Lampe is extremely honored to have received this award, especially because of her ties to the General Castleman statue in Cherokee Park, which resides in Louisville. Ky.
“It probably means more to me than to anyone else who received it, because I grew up with the statue,” said Lampe.
She tells tales of driving by the statue with her mother, taking visitors to see it instead of Churchill Downs, and speaks about how you could “almost ride horses to the statue,” from Rock Creek Riding Club, one of her favorite places as a young girl.
Lampe has been involved with horses since the young age of 10, and she acquired her first Saddlebred when she was 16. As a girl, she rode at Rock Creek in Louisville, and also spent many summers in Milan, Mo., studying under the well-known instructor Annie Lawson Cowgill.
After graduating from Stephens College, she took a teaching position at what was then William Woods College. Lampe started out teaching western and hunt seat, on top of her saddle seat classes.
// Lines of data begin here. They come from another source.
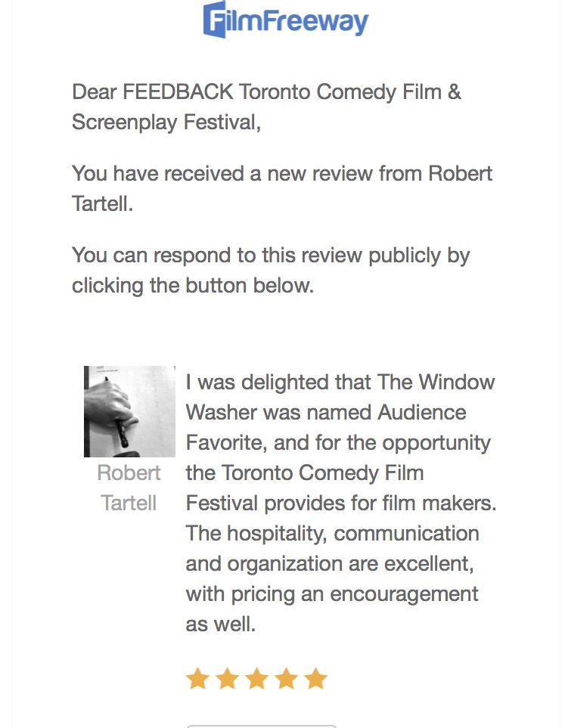Image resolution: width=565 pixels, height=728 pixels.
Task: Click the FilmFreeway logo
Action: 285,20
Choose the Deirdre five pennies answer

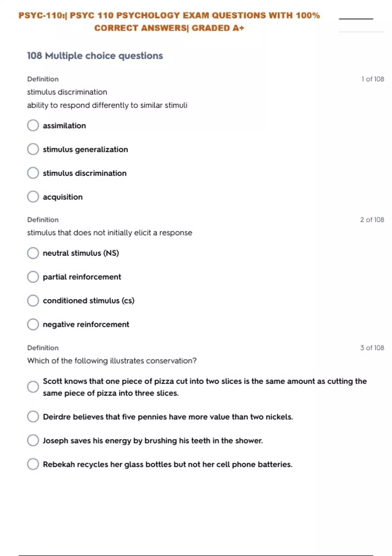33,417
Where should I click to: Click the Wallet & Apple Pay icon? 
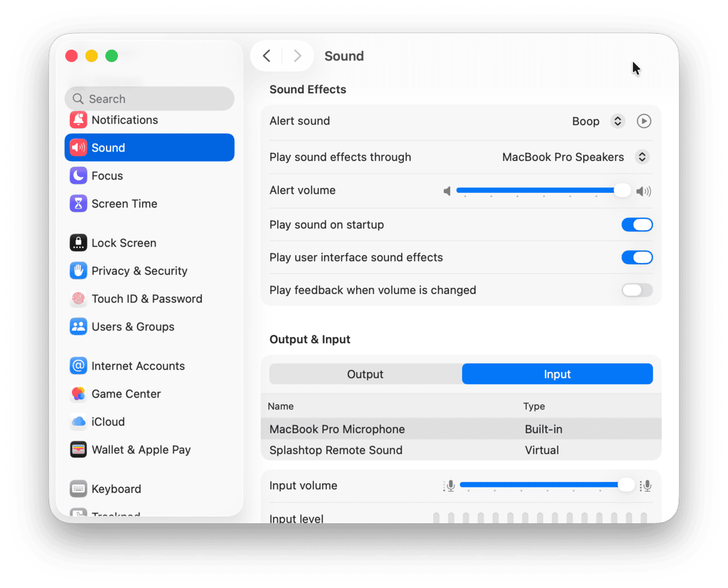click(x=78, y=449)
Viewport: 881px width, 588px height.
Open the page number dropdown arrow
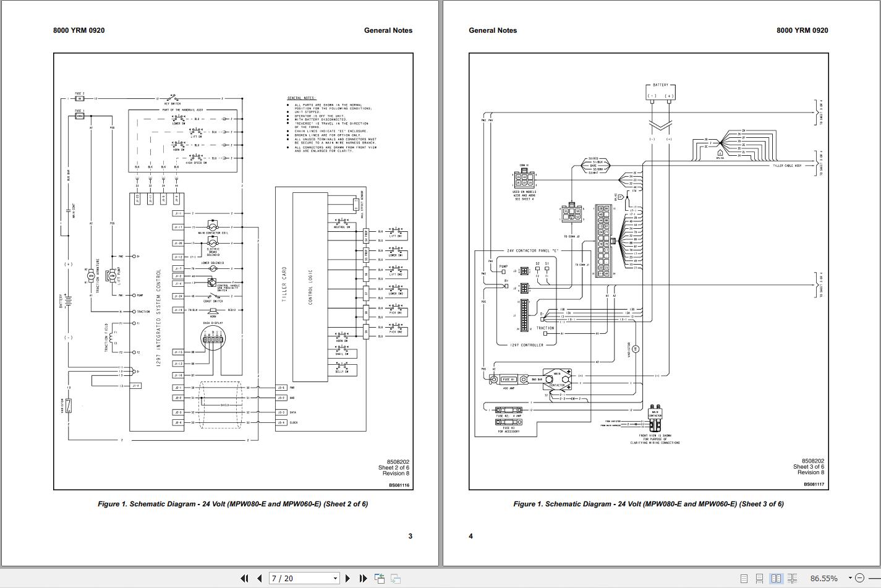tap(336, 579)
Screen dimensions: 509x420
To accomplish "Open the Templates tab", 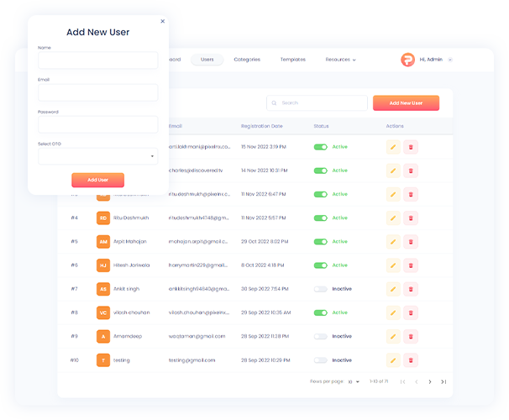I will (x=292, y=60).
Over the years, she built the small program up bit by bit, until it reached its current status as the nation’s leading equestrian science program.
Lampe’s dedication to William Woods and the American Saddlebred played a huge role in transforming equestrian science into a respectable major.
From the 21 stalls that were present when Lampe first arrived at William Woods, the number has skyrocketed to 150. The university’s equestrian facilities encompass a city block, with two heated indoor arenas, a lighted outdoor ring and a 40-acre cross-country riding course.
The equestrian studies program is the most popular at William Woods, with 180 students majoring in either equestrian science or equine administration. The placement rate for WWU equestrian graduates is nearly 100 percent.
Breeds represented in the William Woods stable include American Saddlebreds, Appaloosas, Arabians, Morgans, National Show Horses, Quarter Horses, Thoroughbreds, Friesians and Warmbloods. The university provides instruction in saddle seat, hunt seat, dressage and western, and with four instructors, Lampe is now only responsible for her saddle seat riders.
However, the most important thing to Lampe is not the wonderful facilities she helped to build over the years, but the many students she has helped to build. She enjoys nothing more than watching her students go out into the horse business and become successful at whatever they choose to do—and they have been successful.
Names like Sarah Byers, Kim Cowart, Renee Biggins, Michele McMahon, Carrie Mortensen, Betsy Webb and an astounding many others, prove the success of Lampe’s life goal—to educate others about the American Saddlebred.
Whether she is running her camp for adult riders while the university is on
Christmas or spring break, teaching her many students the fine art of saddle seat riding or
showing her own World Champion Callaway’s Born To Win, one thing is certain—Lampe always has her students and the American Saddlebred at the forefront of her mind.
CUTLINE: Gayle Lampe on her own World Champion Callaway’s Born to Win. Lampe, a William Woods University professor, recently received the coveted Castleman Award.